*** Records shown ***

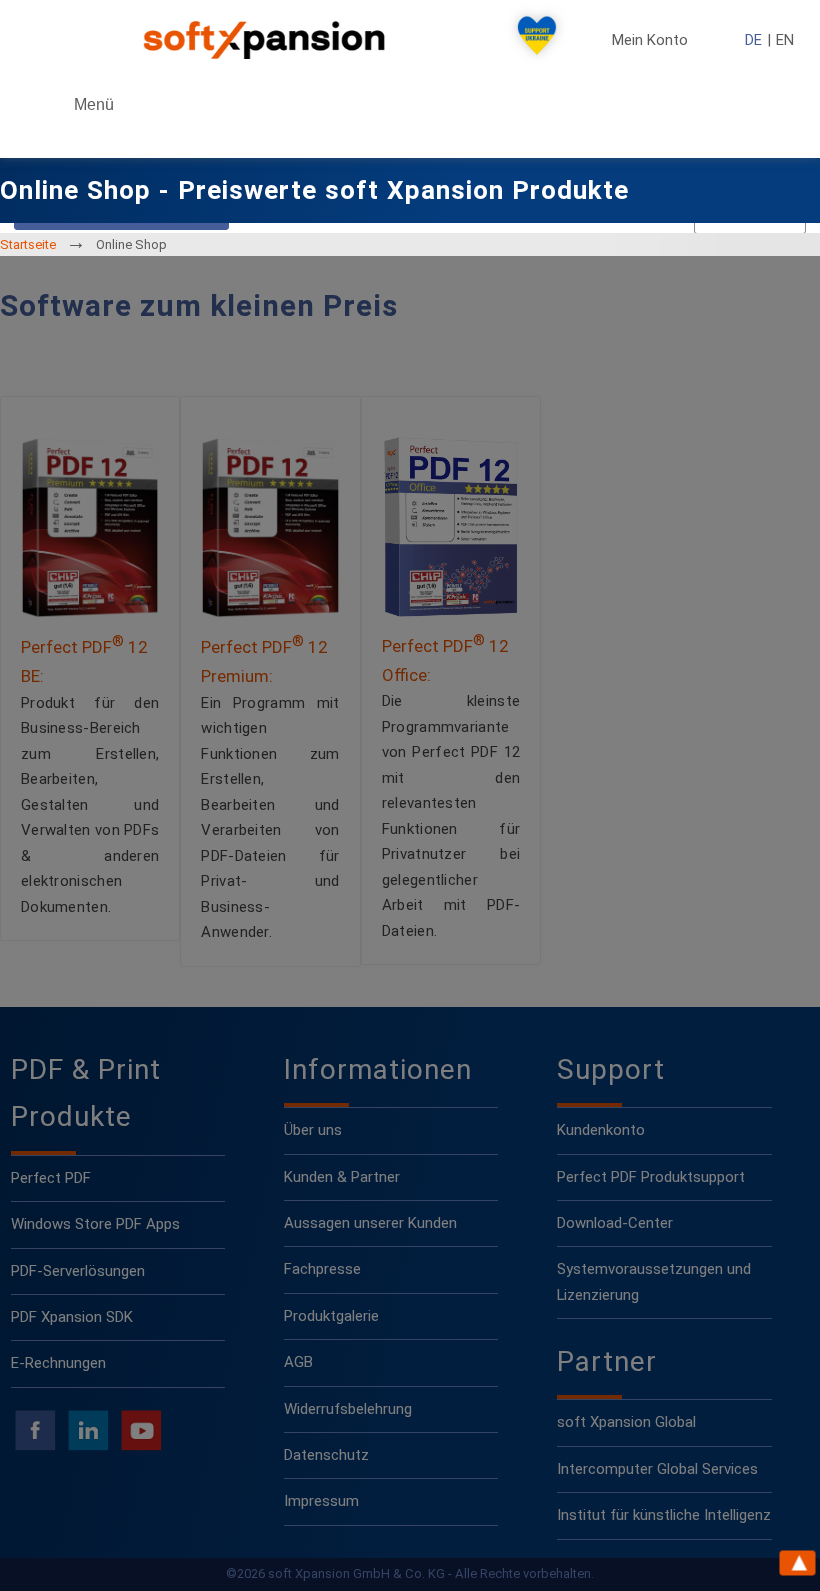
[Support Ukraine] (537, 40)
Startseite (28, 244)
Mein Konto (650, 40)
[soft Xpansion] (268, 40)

*** End of Records shown ***
*** Records shown ***

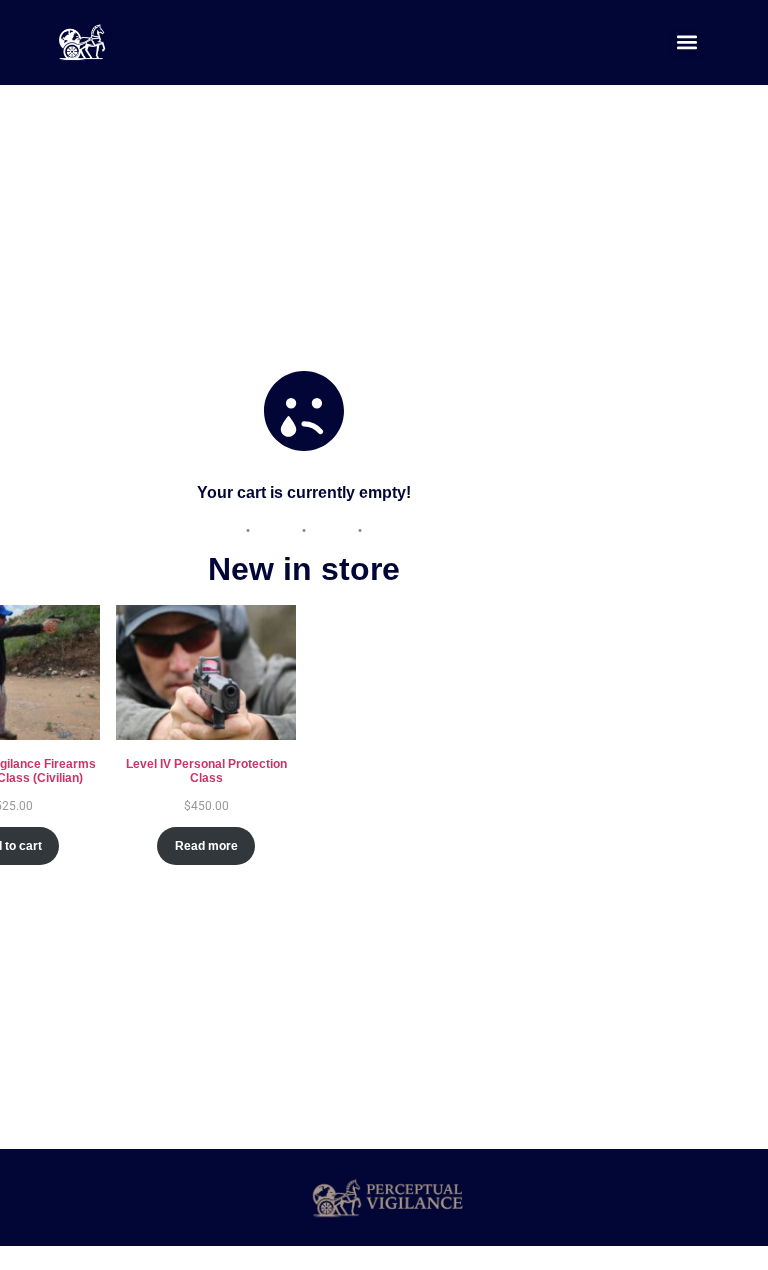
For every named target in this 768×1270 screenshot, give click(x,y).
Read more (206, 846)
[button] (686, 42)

*** End of Records shown ***
*** Records shown ***

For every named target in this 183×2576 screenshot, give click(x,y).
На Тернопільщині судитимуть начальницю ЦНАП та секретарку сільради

*** End of Records shown ***

## What is needed
Would you show each line of the listing above that has the string "this"?

## Exercise answer
For every named target in this 768×1270 screenshot, give click(x,y).
For every named target in this 183×2576 screenshot, give click(x,y).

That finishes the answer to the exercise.